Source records
# # #

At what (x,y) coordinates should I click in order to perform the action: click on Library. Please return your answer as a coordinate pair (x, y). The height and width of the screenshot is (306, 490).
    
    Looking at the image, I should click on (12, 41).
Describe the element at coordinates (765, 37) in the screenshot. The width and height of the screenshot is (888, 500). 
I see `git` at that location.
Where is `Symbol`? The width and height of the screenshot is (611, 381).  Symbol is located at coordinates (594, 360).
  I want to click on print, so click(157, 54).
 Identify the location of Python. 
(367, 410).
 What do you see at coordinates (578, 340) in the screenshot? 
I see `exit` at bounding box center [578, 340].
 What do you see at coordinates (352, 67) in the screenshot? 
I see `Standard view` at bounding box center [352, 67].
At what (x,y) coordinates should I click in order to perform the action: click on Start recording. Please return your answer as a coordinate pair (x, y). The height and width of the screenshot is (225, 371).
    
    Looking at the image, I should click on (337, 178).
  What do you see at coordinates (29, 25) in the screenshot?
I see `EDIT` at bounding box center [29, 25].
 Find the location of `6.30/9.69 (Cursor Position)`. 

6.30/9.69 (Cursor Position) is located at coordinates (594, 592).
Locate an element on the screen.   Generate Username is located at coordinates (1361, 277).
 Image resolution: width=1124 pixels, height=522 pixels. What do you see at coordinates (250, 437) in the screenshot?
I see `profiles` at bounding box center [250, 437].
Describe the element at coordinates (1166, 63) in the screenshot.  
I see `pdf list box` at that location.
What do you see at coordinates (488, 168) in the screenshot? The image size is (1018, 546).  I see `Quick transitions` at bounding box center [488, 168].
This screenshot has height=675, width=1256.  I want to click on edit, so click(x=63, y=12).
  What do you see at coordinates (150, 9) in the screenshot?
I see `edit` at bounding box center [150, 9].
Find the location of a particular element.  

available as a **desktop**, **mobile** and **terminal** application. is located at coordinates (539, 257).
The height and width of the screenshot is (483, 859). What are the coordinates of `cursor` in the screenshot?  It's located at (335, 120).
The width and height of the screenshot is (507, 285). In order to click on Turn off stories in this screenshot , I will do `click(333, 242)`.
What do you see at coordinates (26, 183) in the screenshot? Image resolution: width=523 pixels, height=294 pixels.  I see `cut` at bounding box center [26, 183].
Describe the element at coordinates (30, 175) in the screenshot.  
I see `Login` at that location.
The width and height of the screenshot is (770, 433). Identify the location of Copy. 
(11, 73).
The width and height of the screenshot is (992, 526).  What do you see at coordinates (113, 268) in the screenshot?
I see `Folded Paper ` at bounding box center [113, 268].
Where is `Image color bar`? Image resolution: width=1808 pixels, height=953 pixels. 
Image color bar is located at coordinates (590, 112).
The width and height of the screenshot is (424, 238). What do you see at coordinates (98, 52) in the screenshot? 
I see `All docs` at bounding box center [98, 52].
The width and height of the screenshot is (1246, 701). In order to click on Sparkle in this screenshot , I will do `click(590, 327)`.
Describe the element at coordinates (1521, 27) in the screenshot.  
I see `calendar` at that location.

# # #

- EXERCISE DESCRIPTION
Rewrite the records from their start through the line containing "6.30/9.69 (Cursor Position) is", substituting "pair of numbers" for each "coordinate pair" and leaving everything else unchanged.

- EXPECTED ANSWER
At what (x,y) coordinates should I click in order to perform the action: click on Library. Please return your answer as a pair of numbers (x, y). The height and width of the screenshot is (306, 490).
    
    Looking at the image, I should click on (12, 41).
Describe the element at coordinates (765, 37) in the screenshot. The width and height of the screenshot is (888, 500). 
I see `git` at that location.
Where is `Symbol`? The width and height of the screenshot is (611, 381).  Symbol is located at coordinates (594, 360).
  I want to click on print, so click(157, 54).
 Identify the location of Python. 
(367, 410).
 What do you see at coordinates (578, 340) in the screenshot? 
I see `exit` at bounding box center [578, 340].
 What do you see at coordinates (352, 67) in the screenshot? 
I see `Standard view` at bounding box center [352, 67].
At what (x,y) coordinates should I click in order to perform the action: click on Start recording. Please return your answer as a pair of numbers (x, y). The height and width of the screenshot is (225, 371).
    
    Looking at the image, I should click on (337, 178).
  What do you see at coordinates (29, 25) in the screenshot?
I see `EDIT` at bounding box center [29, 25].
 Find the location of `6.30/9.69 (Cursor Position)`. 

6.30/9.69 (Cursor Position) is located at coordinates (594, 592).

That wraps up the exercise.